Free Motion Quilting Challenge - March

Another post for a long completed FMQ entry.  I did the March challenge in May but since I am the world's worst procrastinator I did not get it posted until now - bad, I know.  Since I have been planning on doing all of the tutorials at some time before the end of the year, it really doesn't matter what order I do them in OR what order I post them in!

The March FMQ tutorial is by Ann Fahl and, boy, it was loaded with information! Ann shares my passion for quilting with variegated threads - I just love them! My favorite way to use them is in combination with some rich, luxurious solids- you just can't beat that combination. She preferred Superior Rainbow and YLI, I haven't used YLI but will give it a try now! I will be reading Ann's book Coloring With Thread in the near future so that I can learn more from a fellow thread-aholic.

Ann uses a titanium coated topstitch needle from Superior Threads - use the appropriate size needle for the thread that is being used. I have been using a universal needle but I am learning that there are better needles to use (Paula Reid uses a denim needle for its sharp point).

I found the section on 'Order of stitching/quilting to be invaluable - it is quite similar to the method that Sandi McMillian presented at my quilt guild in May and her quilts were spectacular with large motifs quilted on her domestic machine. It is too lengthy to include here so I have copied this section and put it into my Machine Quilting notebook for future reference. If you are interested in it, add a comment here with your email address and I will email the information to you.

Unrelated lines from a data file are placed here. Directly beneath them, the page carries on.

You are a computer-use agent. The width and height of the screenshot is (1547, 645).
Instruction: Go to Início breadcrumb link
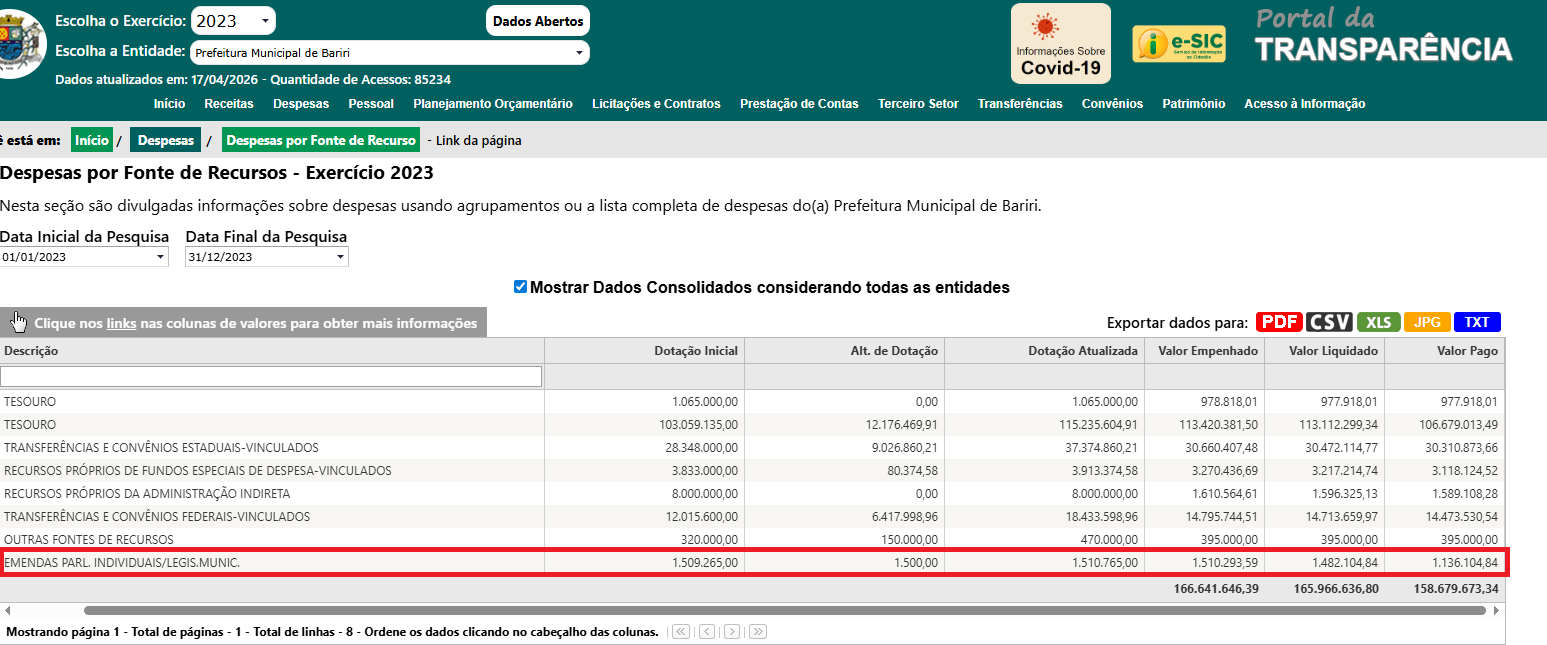tap(92, 141)
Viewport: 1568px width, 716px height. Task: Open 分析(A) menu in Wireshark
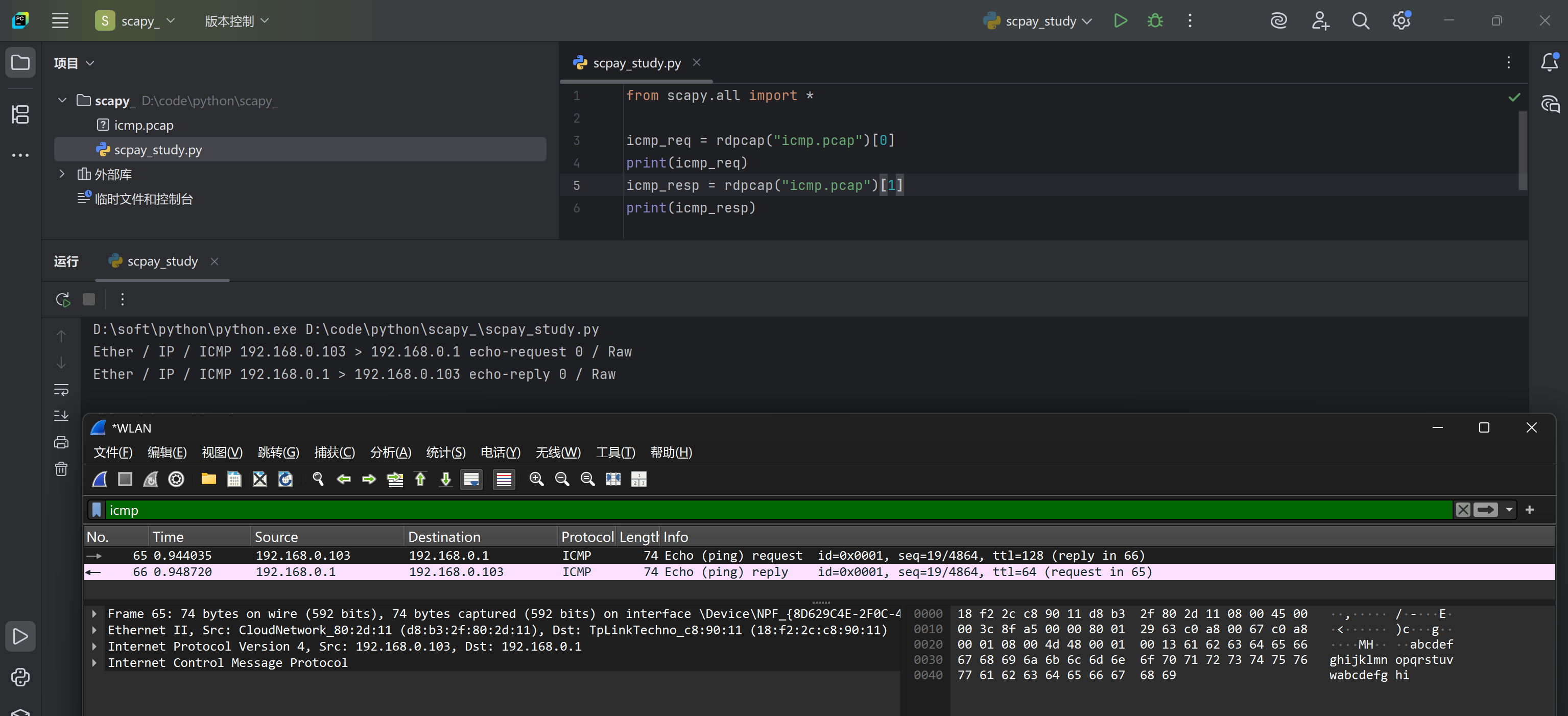click(390, 452)
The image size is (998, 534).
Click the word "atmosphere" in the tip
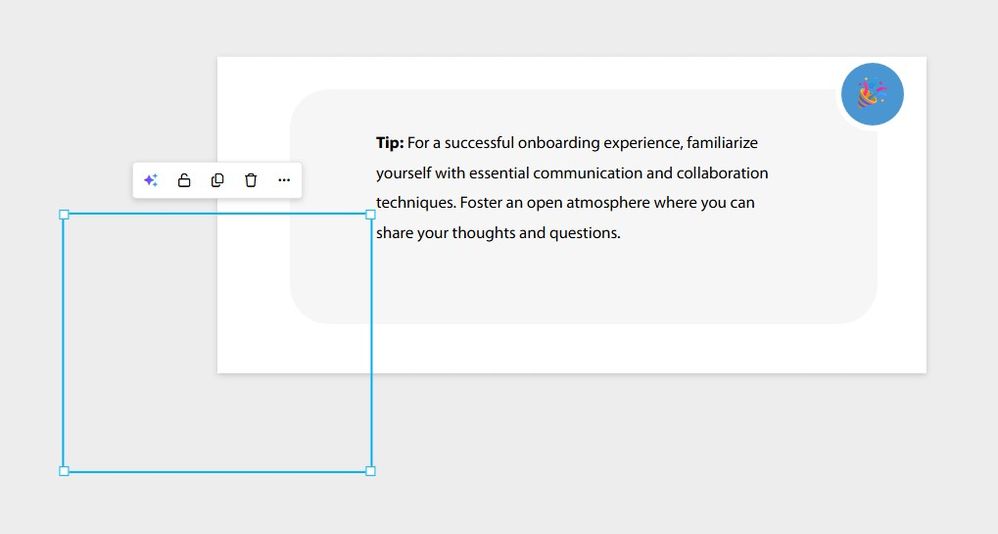pyautogui.click(x=607, y=203)
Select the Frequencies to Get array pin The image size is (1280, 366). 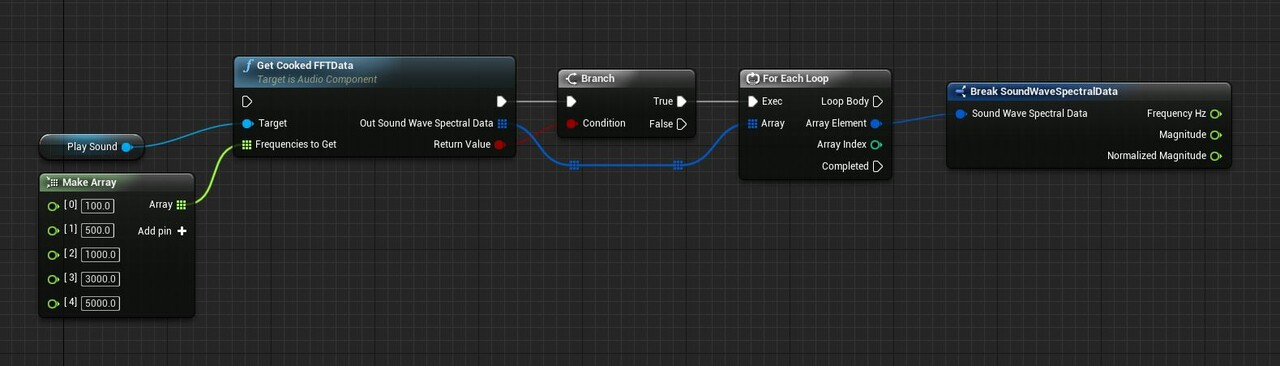tap(247, 145)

To move the fabric under the quilting needle, Ann also uses a version "Stuff & Fluff" or whatever you wish to call it. The quilt rests on her chest ready to be pushed under the needle. She then fluffs the quilt off her chest and pushes the free or loose edges toward the needle - thus only moving the immediate area rather than the entire quilt. Also, she pays particular attention to all four corners - always knowing where they are will prevent you from inadvertently folding a section under and quilting it, too. Seems to be a common theme amongst most of the machine quilters who use their domestic machines to quilt larger quilts.

Here are my samples from Ann's tutorial:

It is so heartening to learn that there are so many large quilts being quilted with domestic machines because after all, not all of us have the space and/or money to make use of a long-arm quilting machine. These tutorials at SewCalGal have been invaluable to me for solid and tried & true techniques that have been used over and over again.